Work task:
Copy the data exactly, pictures aside.

Materials provided:
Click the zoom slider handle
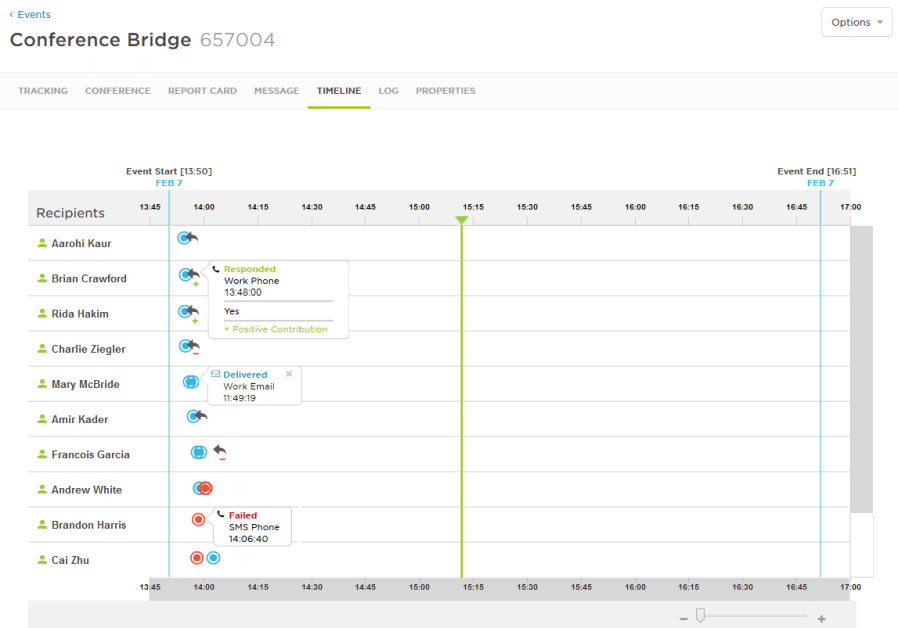 701,617
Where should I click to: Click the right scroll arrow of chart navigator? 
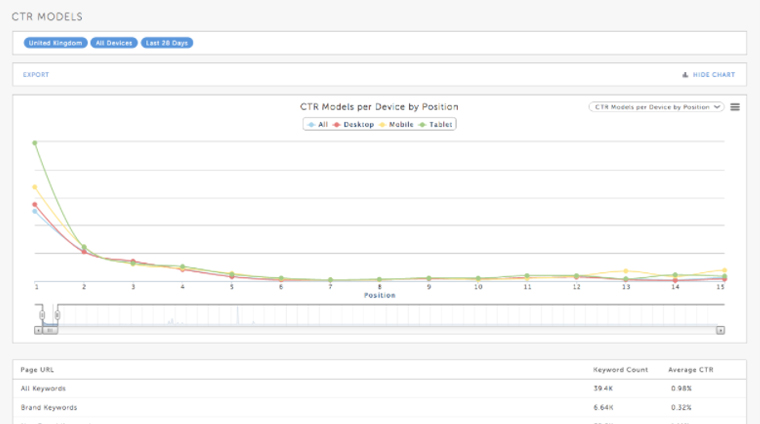[x=720, y=329]
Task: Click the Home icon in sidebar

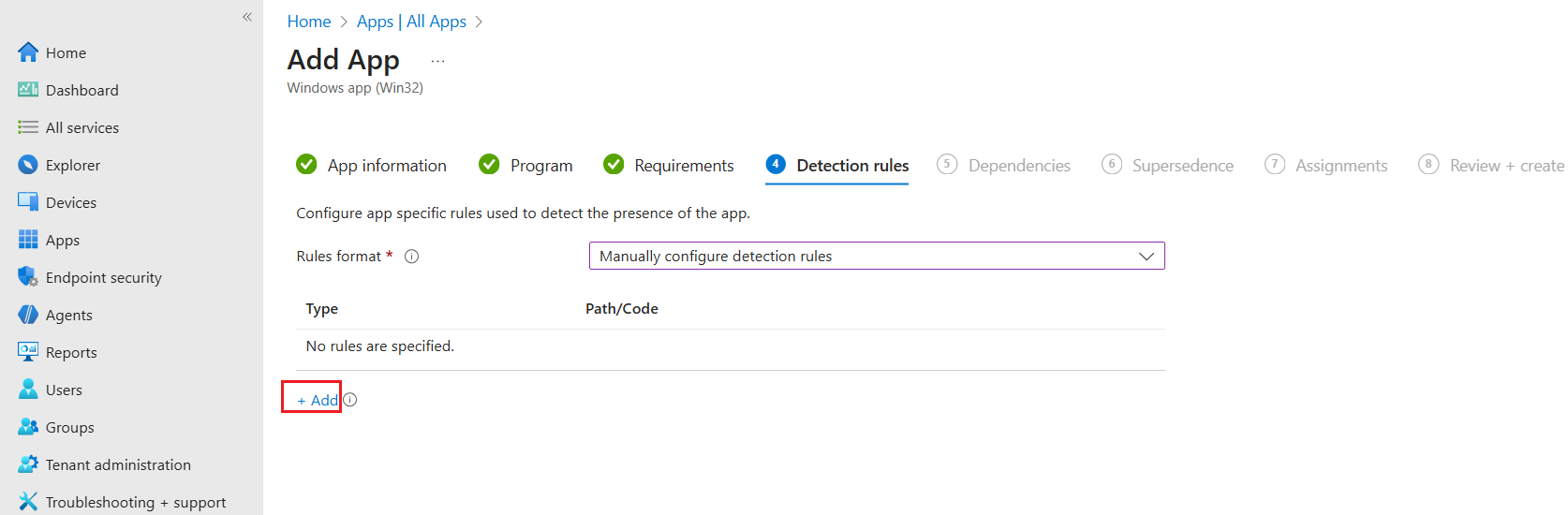Action: [28, 52]
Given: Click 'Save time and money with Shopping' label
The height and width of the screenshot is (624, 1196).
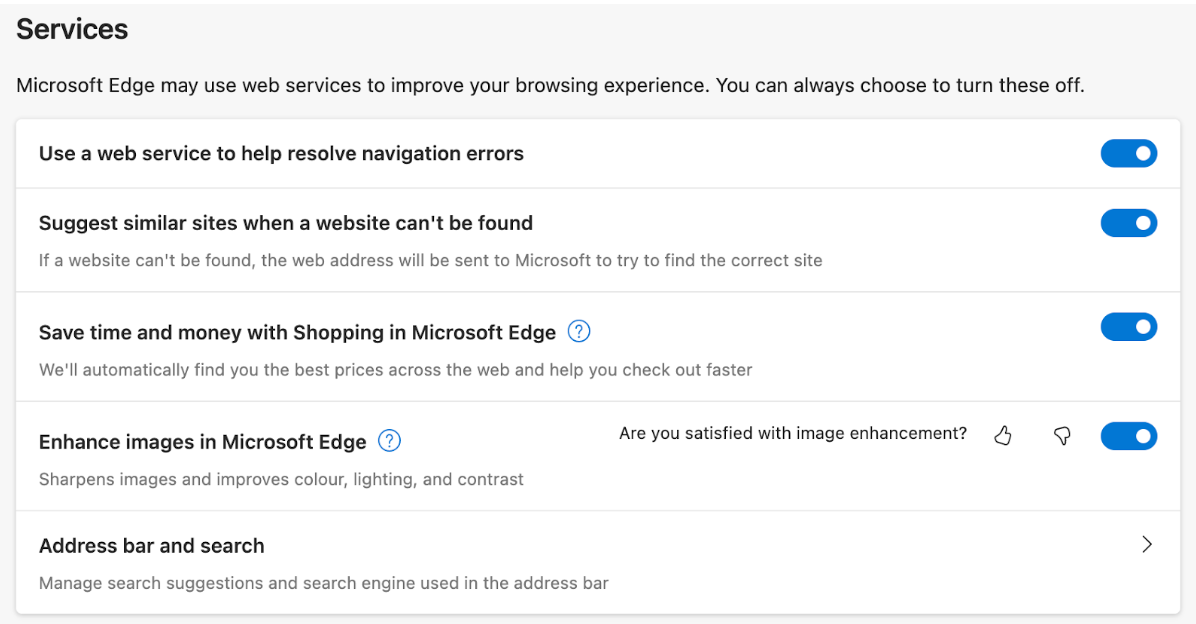Looking at the screenshot, I should pyautogui.click(x=297, y=332).
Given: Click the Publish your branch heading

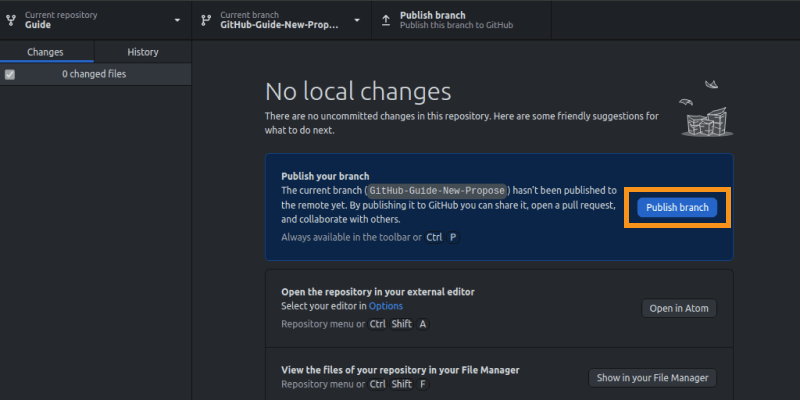Looking at the screenshot, I should 330,174.
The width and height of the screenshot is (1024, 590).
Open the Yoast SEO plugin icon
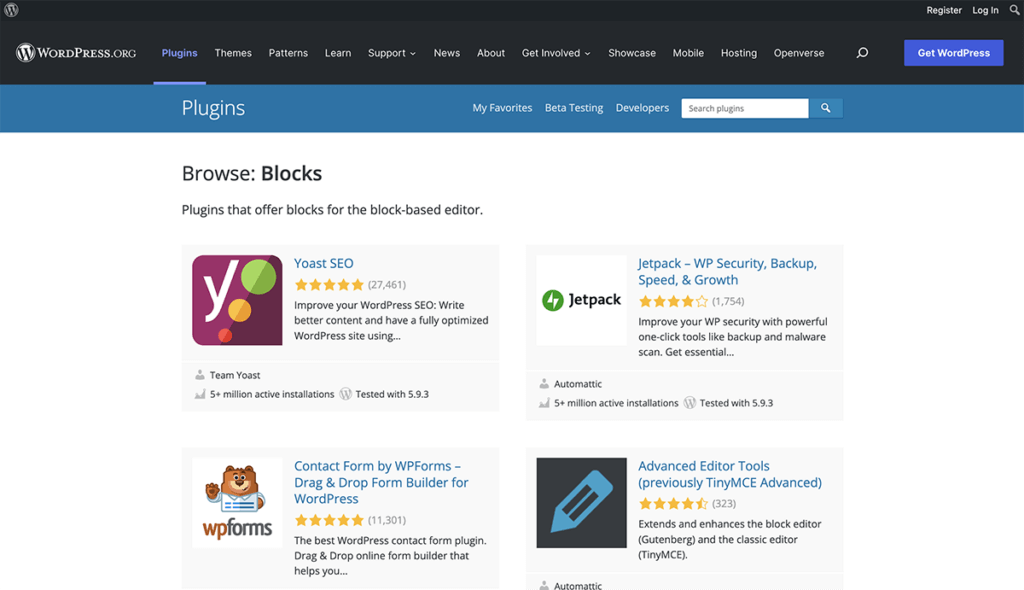point(237,300)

Output of the task:
Click the zoom slider handle
 701,617
Where should I click to: Click the right scroll arrow of chart navigator? 
[x=720, y=329]
Task: Click the Home icon in sidebar

Action: [28, 52]
Given: Click 'Save time and money with Shopping' label
The height and width of the screenshot is (624, 1196).
Looking at the screenshot, I should pyautogui.click(x=297, y=332).
Given: Click the Publish your branch heading

Looking at the screenshot, I should 330,174.
The width and height of the screenshot is (1024, 590).
Open the Yoast SEO plugin icon
point(237,300)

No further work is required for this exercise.